[Items from a data source]
%%
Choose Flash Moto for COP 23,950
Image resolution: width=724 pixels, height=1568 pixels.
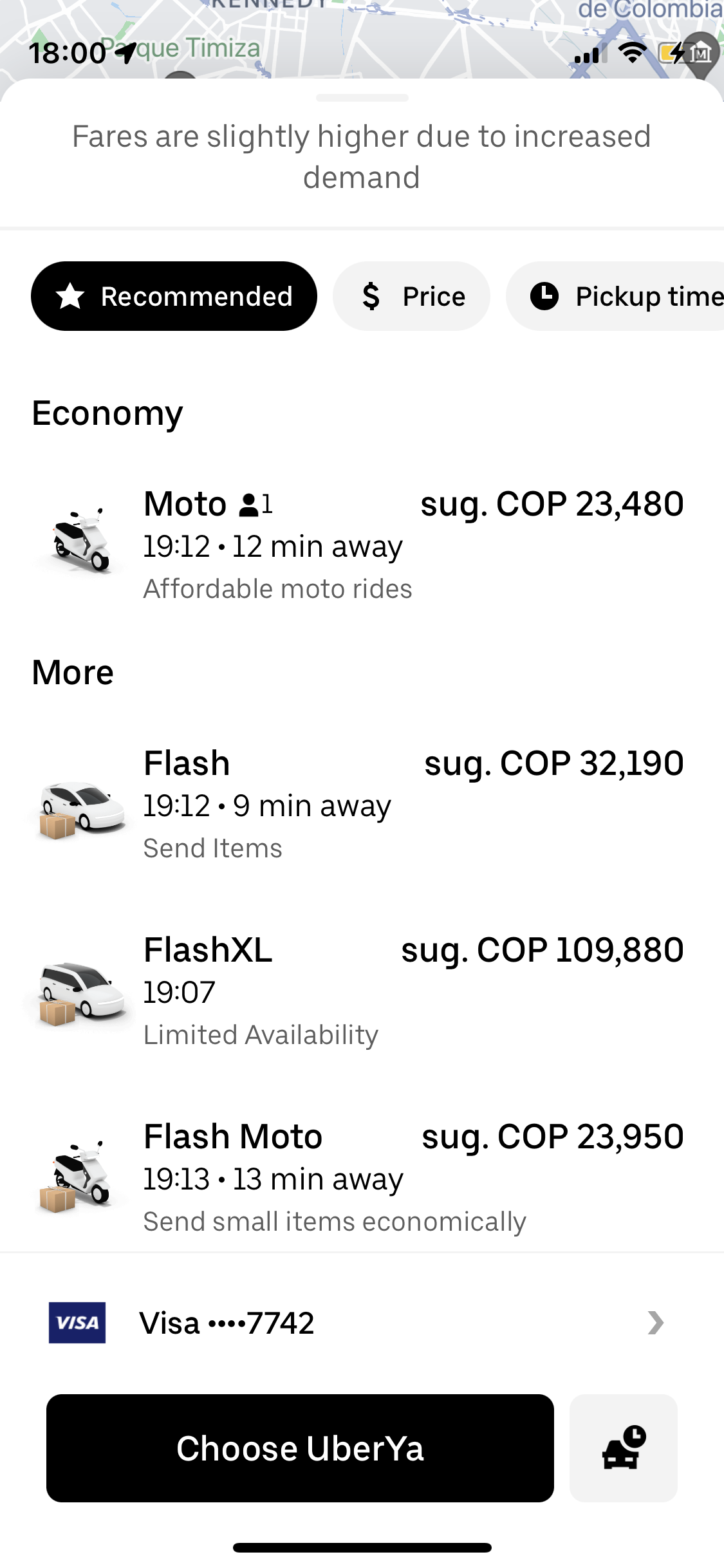point(362,1178)
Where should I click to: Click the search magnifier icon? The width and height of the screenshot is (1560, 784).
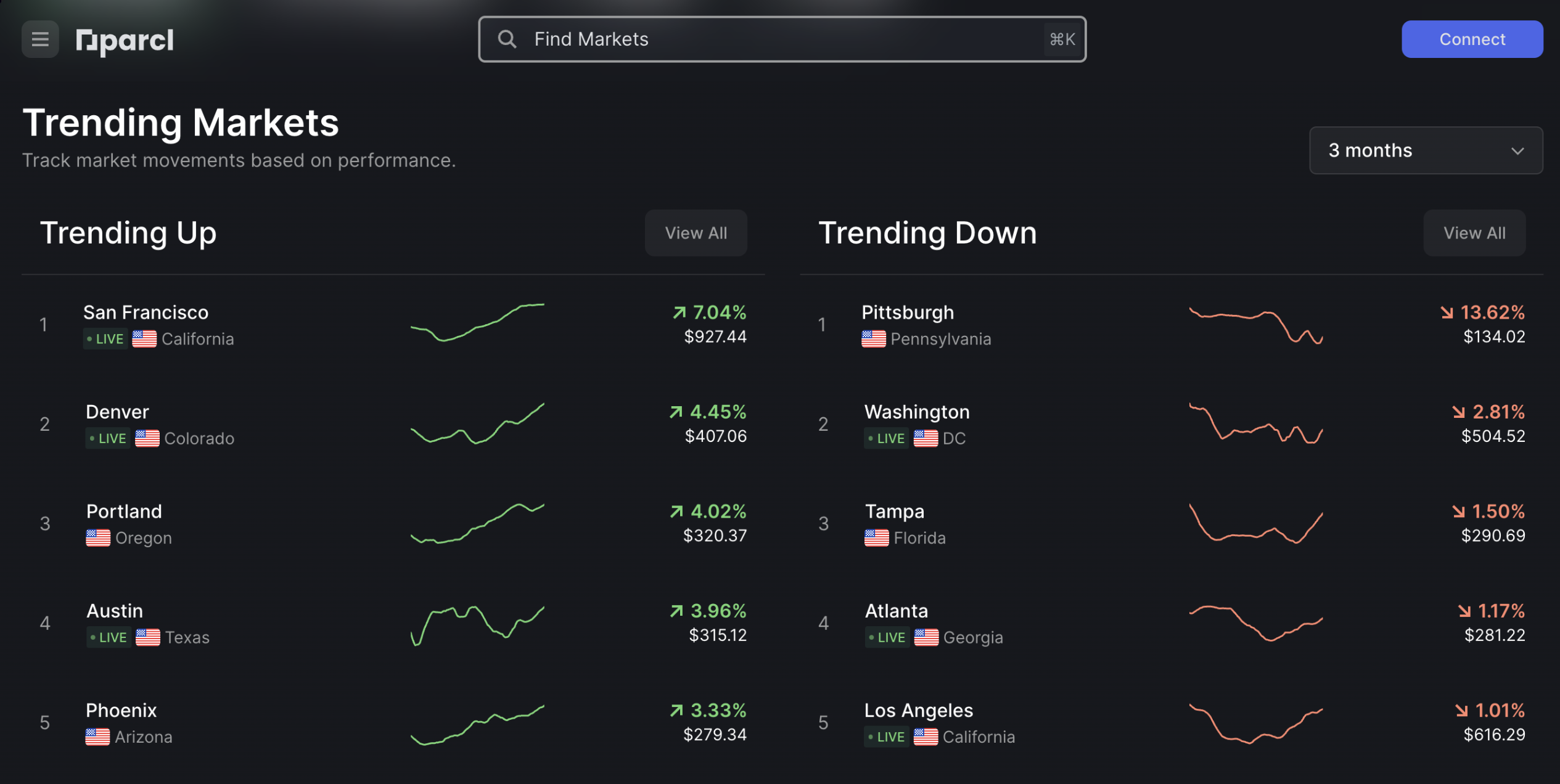point(507,39)
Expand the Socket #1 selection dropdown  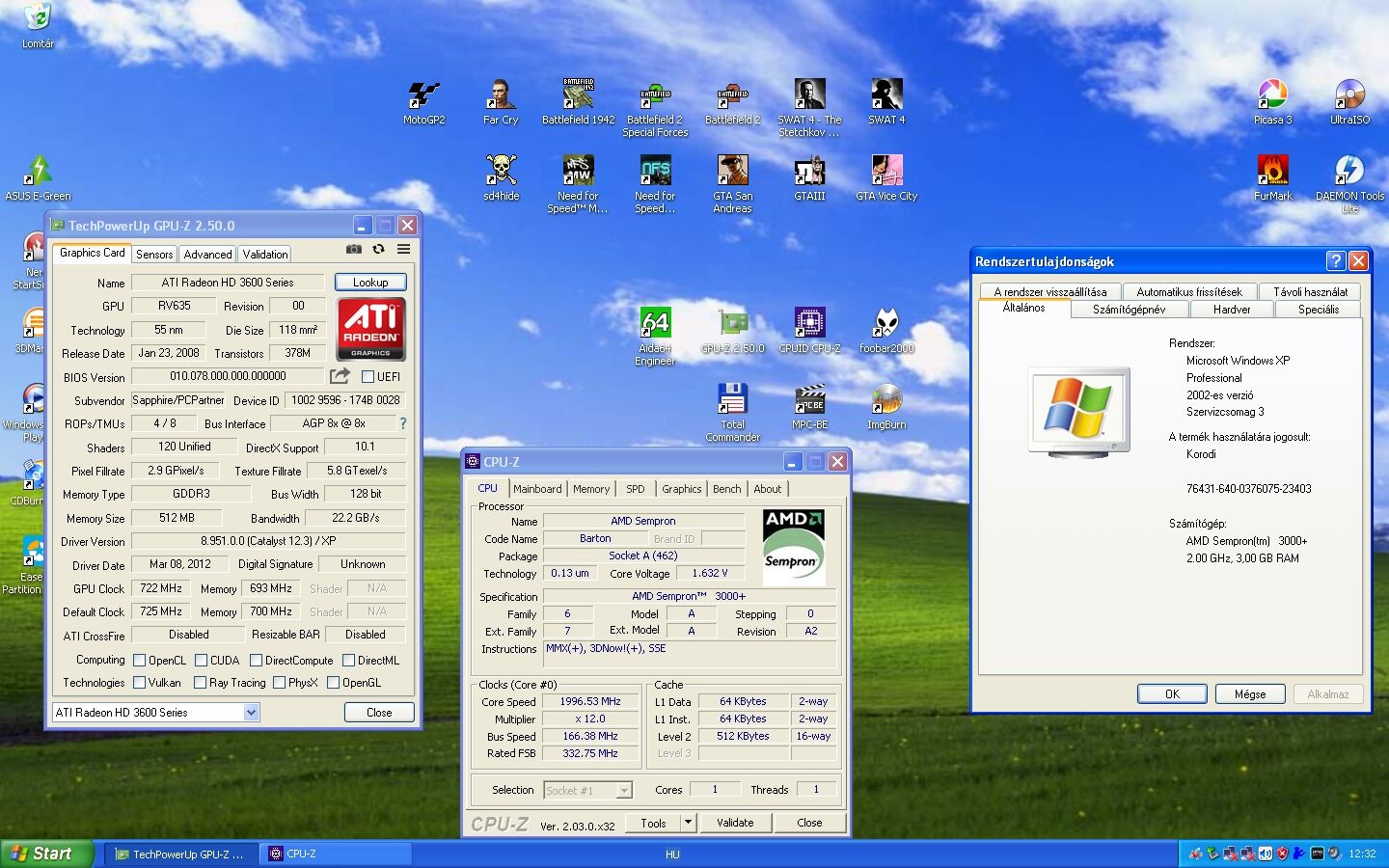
%%
* **Work to be completed**: The records above should be returned exactly; no image belongs in the copy.

* **Response**:
Choose Flash Moto for COP 23,950
Image resolution: width=724 pixels, height=1568 pixels.
point(362,1178)
Where should I click to: Click the search magnifier icon? The width and height of the screenshot is (1560, 784).
point(507,39)
Expand the Socket #1 selection dropdown  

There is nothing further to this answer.